Nice haul those look like Al. fish.


----------



## bamafan611 (Mar 1, 2010)

Bob, I gigged over there last year and you had to take a number to get on a beach. I will not fight the traffic. I've only seen one other gigger in the area I'm fishing now and only one boat in the last month. Heck, I've even gone on Fri. night, which over here I never do and it's deserted. Took my grandson last night and we had to quit after 3 hours with our limit.Could have done it in less time, but he had a hard time getting dialed in. Alot of missing and a few body shots. By the end of last night, he had it down. Marc, you know the area and it's getting better and better.Bob, all these fish were at least a mile from any pass, if this helps you decide where to go. They havn't started to push.


----------



## Jason (Oct 2, 2007)

Man, that's a load!!! You can quit fer the year now!!! hahaha


----------



## boatnbob (May 31, 2009)

*Was going out but buddy cancelled, maybe wife will be game*

Yeah, I had plans to go several miles the other direction back towards the rivers.

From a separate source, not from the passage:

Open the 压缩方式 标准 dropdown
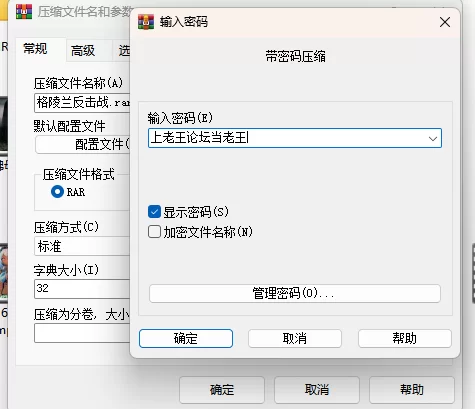Screen dimensions: 475x409 click(x=82, y=246)
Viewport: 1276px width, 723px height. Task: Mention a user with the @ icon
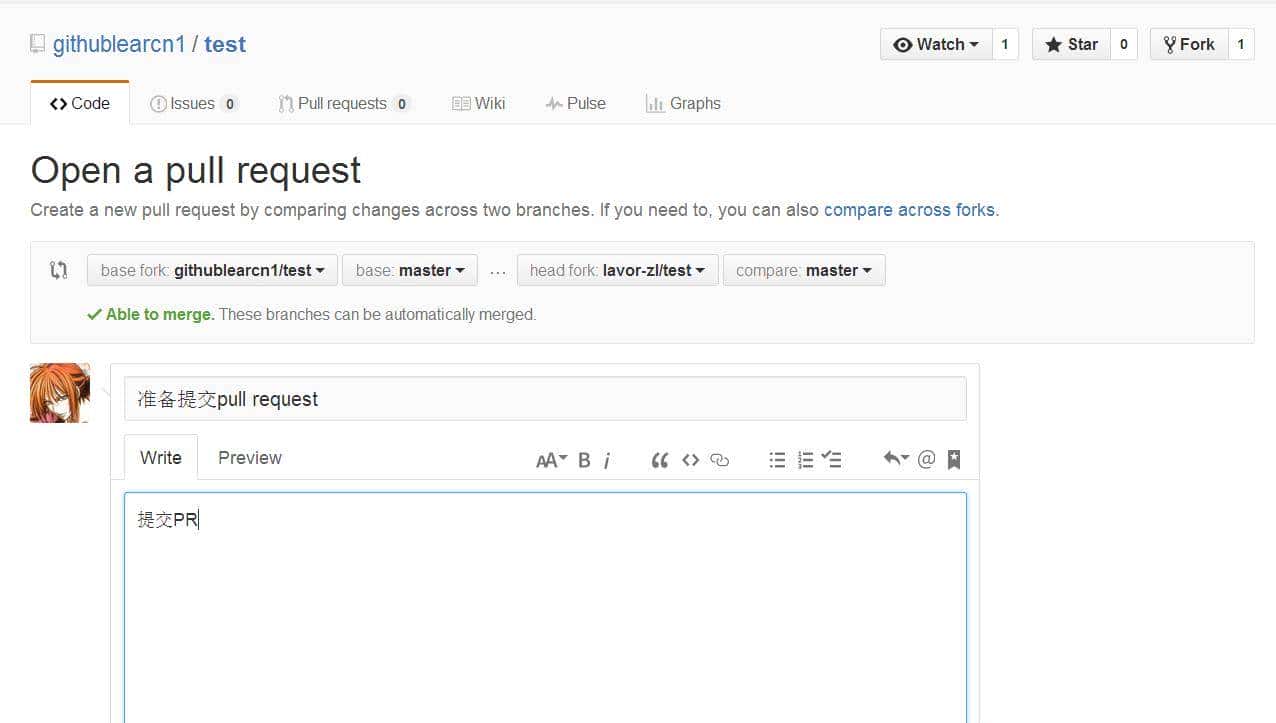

The traffic has been rougher, but I am sure they all will remember me as I was going the opposite direction of the current and 4 HPS 150's have to be a pain to look at. 

My plan was to hit it at sunset where no one else would be covering the area I started in. Probably why I was able to get one. I didn't see anyone else doing anything up by the piers. 

Your area sounds pretty nice to flounder in. I boat to where I am floundering as I can just put the boat in the water at the dock. It makes for a longer run at times, but the convenience of having it ready to go is nice. Glad you and your grandson had a good time. I hooked my son on it when he came down last weekend. Now to get his 2 year old out with us. Got to build those good memories!

Cheers,

Bob

PS: I think those reports of Flounder hitting the Pickens area is a ploy to get us rookies off of the good spots!


----------



## OHenry (Apr 28, 2011)

Great catch Bama! Would love a night like that.


----------



## Night Wing (May 16, 2011)

Looks like the action was pretty consistent all through the gigging trip.


----------



## RedLeg (Mar 15, 2014)

I'm heading out of Pensacola (probably Navy Point) Friday night...I've never taken my boat flounder gigging and wanted to give it a shot. Any tips, advice, or general areas to start looking? I know White Island is pretty shallow all around and figured the bay side of it/north side of the bay would be good to look at.


----------